PR Watch notes that Gov. Scott Walker (E-WI) has been removed from his position as the chair of the Wisconsin Economic Development Corporation. But I wouldn't get too caught up in the did-he-jump-or-was-he-pushed argument (as both the "liberal" media and Mr. Walker would want, I'm sure), because if you get caught up in that, you might not notice just how corrupt the WEDC got once Mr. Walker privatized it. When a man contributes to the Walker campaign and then his corporation gets buku bucks from the WEDC even though some days his corporation's credit cards worked and some days they didn't, that should be a lot more interesting than whether Mr. Walker resigned from the WEDC or got fired.

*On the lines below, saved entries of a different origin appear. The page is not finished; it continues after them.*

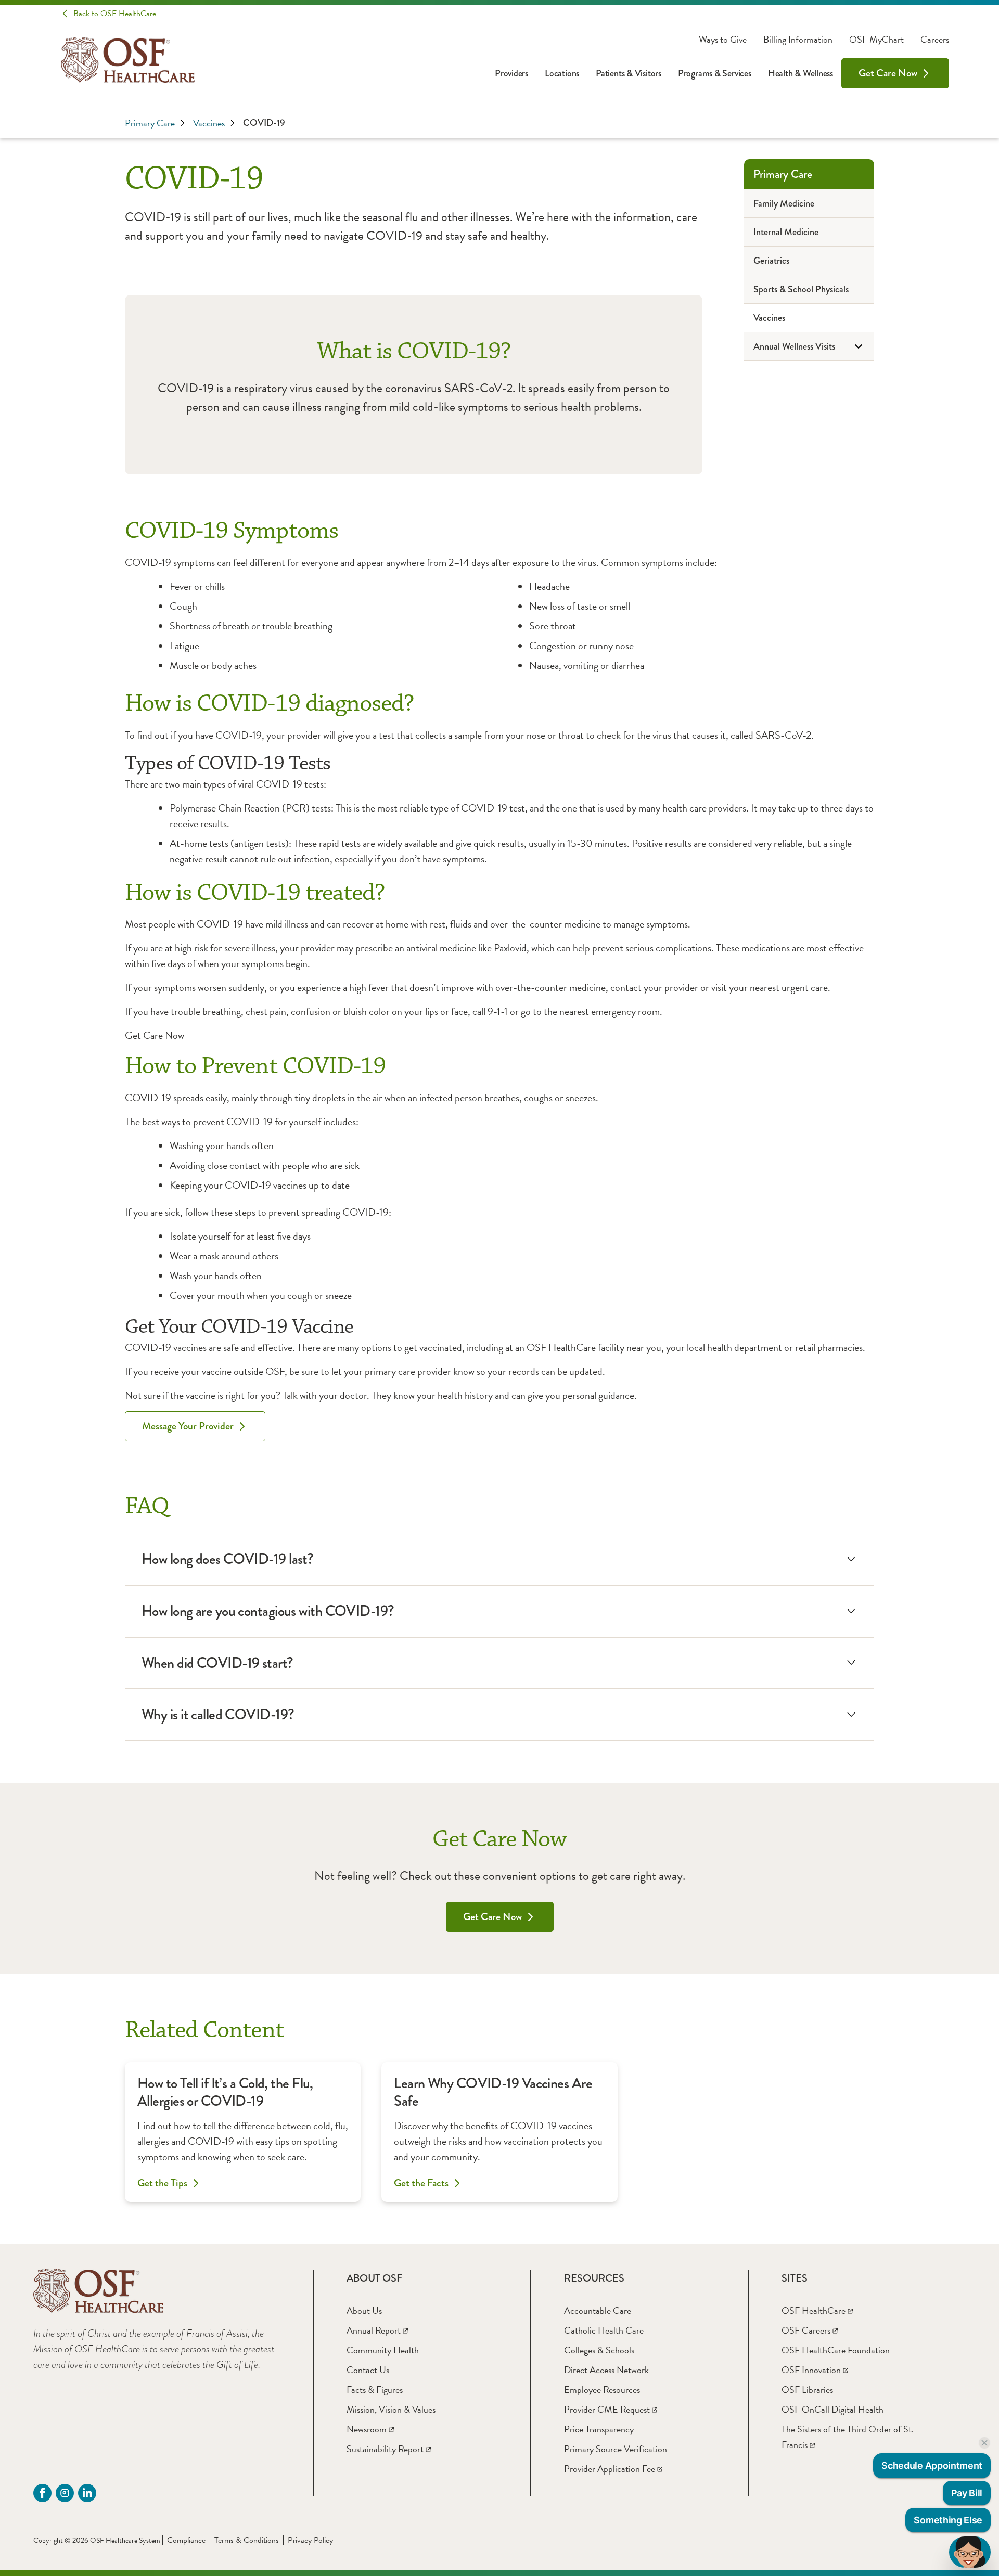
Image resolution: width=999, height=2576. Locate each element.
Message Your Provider (188, 1426)
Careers (934, 39)
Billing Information (797, 39)
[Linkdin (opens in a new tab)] (87, 2493)
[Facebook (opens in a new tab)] (42, 2493)
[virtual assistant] (970, 2552)
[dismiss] (984, 2443)
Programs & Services (714, 73)
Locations (562, 73)
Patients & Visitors (628, 73)
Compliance (186, 2540)
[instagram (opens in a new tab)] (65, 2493)
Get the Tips (162, 2183)
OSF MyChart (876, 39)
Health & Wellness (800, 73)
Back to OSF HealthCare (114, 13)
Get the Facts (421, 2183)
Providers (511, 73)
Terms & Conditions (246, 2540)
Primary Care (150, 123)
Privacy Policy (310, 2540)
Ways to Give (723, 39)
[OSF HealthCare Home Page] (128, 60)
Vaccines (209, 123)
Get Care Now (888, 73)
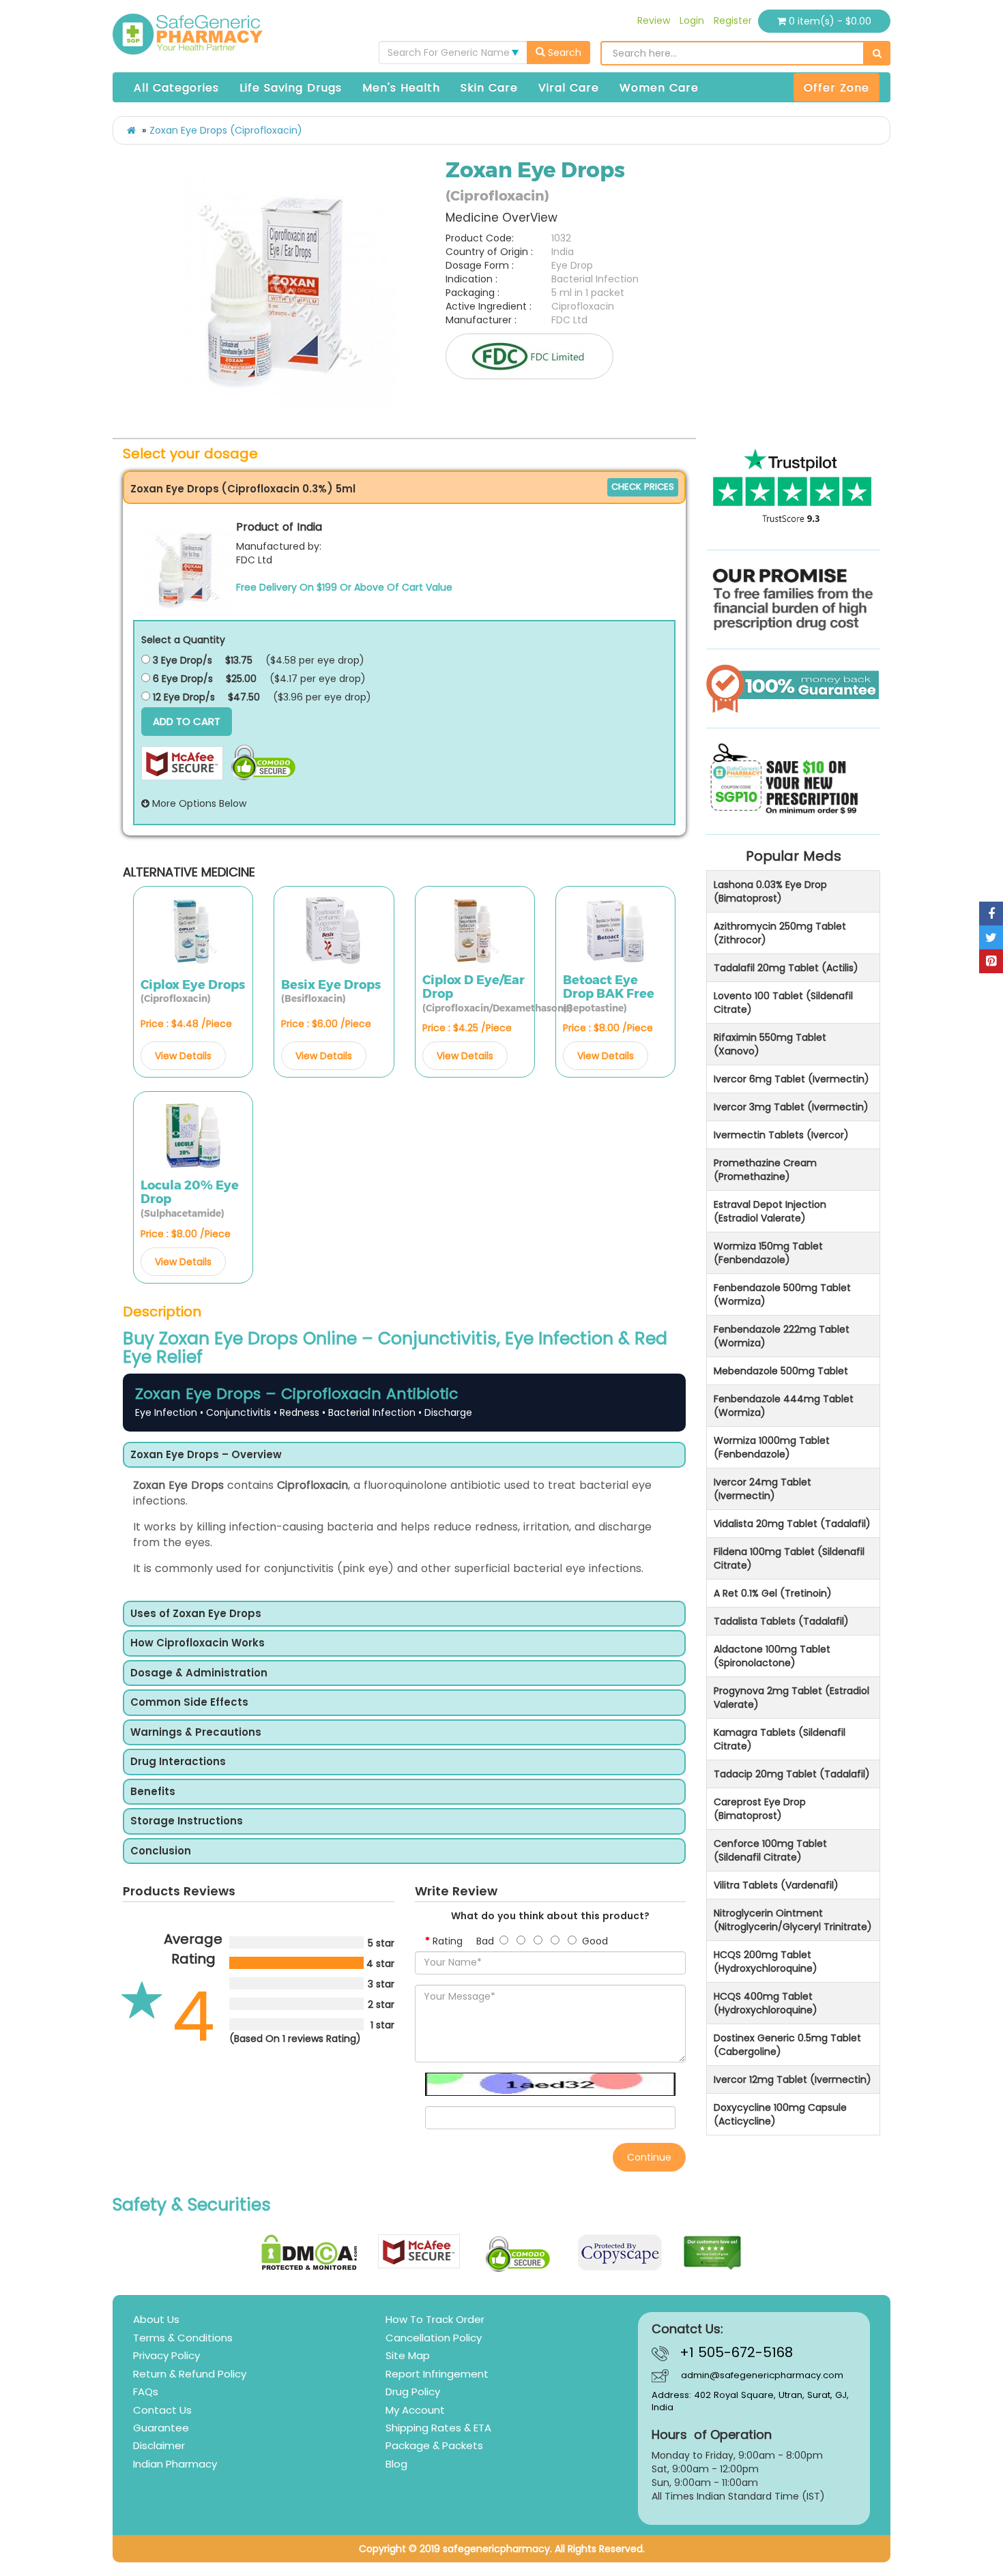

U.S. District Court of New York judge throws out lawsuit filed by for-profit colleges against impending Department of Education rules aimed at reining in their abuses. For-profit colleges maintain, somehow, that limiting the size of student loans "hurts students." Why? Because if they told the truth -- that such rules actually limit the amount of vacation homes in which for-profit college CEOs can gild their plumbing -- no one would go along with it. Well, except maybe Marco Rubio, since these are his "constituents."
Report says that private health insurance corporations' overhead costs have "exploded" under the Affordable Care Act. But the report's authors employ scare numbers: the $273 billion figure is over 10 years, and $1,375 per newly-insured person per year works out to less than $115 per month; think very many insurance plans are that cheap? Still, I take their point that Medicare's overhead is less than one-tenth that of private health insurance corporations on the exchange; indeed, it's just one reason I've long supported Medicare-for-All.
Finally, former astronaut and U.S. Senator John Glenn said this to the Associated Press: "I don’t see that I’m any less religious by the fact that I can appreciate the fact that science just records that we change with evolution and time, and that’s a fact. It doesn’t mean it’s less wondrous and it doesn’t mean that there can’t be some power greater than any of us that has been behind and is behind whatever is going on." No truth to the rumor that he then dropped his mike and walked away.